--- AUFGABENSTELLUNG ---
Führe bitte die Besprechung von Palzhoffs Roman über Felix Fehling im Anschluss an ihren letzten Satz fort.

--- ANGEZEIGTER TEXT ---
Zum Doppelgängertum ist Felix Fehling schon seit seiner Geburt verdammt, denn der ihm nachfolgende Zwilling wurde von seiner Nabelschnur erdrosselt. Überhaupt spielt Palzhoff, der in den Niederlanden lebt und 2006 den Erzählungsband „Tasmon“ veröffentlicht hatte, mit literarischen Doppler-Motiven. Sein Antiheld, ein Schelmuffsky zwischen den aufgewirbelten Massen der neuen Länder, ist nicht nur Schreiber, sondern zugleich Zeichner, so sind seine Gefängnisblätter von Skizzen durchzogen – oder vielmehr von Worten, die unsichtbare Bilder heraufbeschwören.
Durch das Ineinanderlaufen von Schreiben und Zeichnen werden wie in einem Comic-Szenario die Dinge plötzlich lebendig. „Das Hemd machte aus der Stuhllehne ein eckiges Schulterpaar“, heißt es über das karge Gefängnismobiliar, und wenn Felix im West-Benz eines dubiosen Geschäftemachers durch Leipzig kurvt, klingt das so: „Im Rückspiegel schrumpfte der Märchenturm des Neuen Rathauses in sich zusammen, während uns von vorn eine Tram entgegenwuchs.“ Hände ziehen Vorhänge auf, ohne dass man den Rest des Körpers sieht; Finsternis sickert von Osten in den Brachlandhimmel; und ganz allgemein verändern sich die Formen und Farben in dieser magischen Leipziglaterne, als ob die Realität komplett mit Rätselspuren überblendet werden sollte. Der geheimnisvolle Ton rutscht dabei gelegentlich ins Altertümelnde ab; dann weiß der hochtrabende Dortmund-Desperado „um“ die Unmöglichkeit, „die Finsternis zwischen mir und dem Säugling von damals zu lichten“, und bemerkt beim Anblick eines Flurlichts, dass diesem „die Schrecken unseres Kellers innewohnten“. Das ist eindeutig zu viel des Guten, aber auch verzeihlich angesichts vieler gelungener Zweideutigkeiten, die dem Roman ein ironisches gefärbtes Helldunkel verpassen.

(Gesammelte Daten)
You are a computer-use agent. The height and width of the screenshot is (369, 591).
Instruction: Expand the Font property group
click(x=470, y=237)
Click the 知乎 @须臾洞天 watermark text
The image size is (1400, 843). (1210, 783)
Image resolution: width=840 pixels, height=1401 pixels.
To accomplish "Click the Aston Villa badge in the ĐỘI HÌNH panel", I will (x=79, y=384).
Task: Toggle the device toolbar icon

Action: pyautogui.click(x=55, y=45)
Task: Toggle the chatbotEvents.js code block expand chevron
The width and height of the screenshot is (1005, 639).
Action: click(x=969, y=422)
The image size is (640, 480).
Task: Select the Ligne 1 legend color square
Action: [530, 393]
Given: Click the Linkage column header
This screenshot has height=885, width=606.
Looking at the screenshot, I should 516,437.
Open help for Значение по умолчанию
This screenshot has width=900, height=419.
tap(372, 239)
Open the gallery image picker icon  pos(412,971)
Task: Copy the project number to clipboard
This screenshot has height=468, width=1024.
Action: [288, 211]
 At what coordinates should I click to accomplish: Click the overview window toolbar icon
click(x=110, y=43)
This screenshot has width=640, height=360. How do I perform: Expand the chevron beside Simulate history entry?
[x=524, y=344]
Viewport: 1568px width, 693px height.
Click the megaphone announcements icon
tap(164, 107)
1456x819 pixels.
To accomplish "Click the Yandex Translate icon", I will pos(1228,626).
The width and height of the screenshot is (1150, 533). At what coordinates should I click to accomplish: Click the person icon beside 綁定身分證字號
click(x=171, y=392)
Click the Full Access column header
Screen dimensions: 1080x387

--- ERGEBNIS ---
An diese einsturzgefährdete Doppelbödigkeit dockt Thorsten Palzhoff noch einen weiteren, nicht minder brüchigen Boden an, das Theater. Das Revolutionsdrama „Collot“ (eine Anspielung auf den französischen Revolutionär Collot d’Herbois), in dem Nicas Vater 1978 eine nicht unwichtige Rolle – als Beleuchter – spielte, scheint sich 1990 als Farce zu wiederholen. Das Volk ist längst gekauft, um es mit den Stöckartisten zu sagen, und dubiose Westler horten Stasi-Akten, um sie zu Geld zu machen. „Nebentage“ wäre aber kein Schelmenroman, würde er solche gradlinigen Erkenntnisse nicht ins Vieldeutige verzerren. Der Icherzähler, immer im Grenzgebiet zwischen tapsig und verlogen, klaut die entscheidende Akte – und kann als einziger nachempfinden, wie die Stasi den sowieso schon gebrochenen Nica-Vater gänzlich zerstörte.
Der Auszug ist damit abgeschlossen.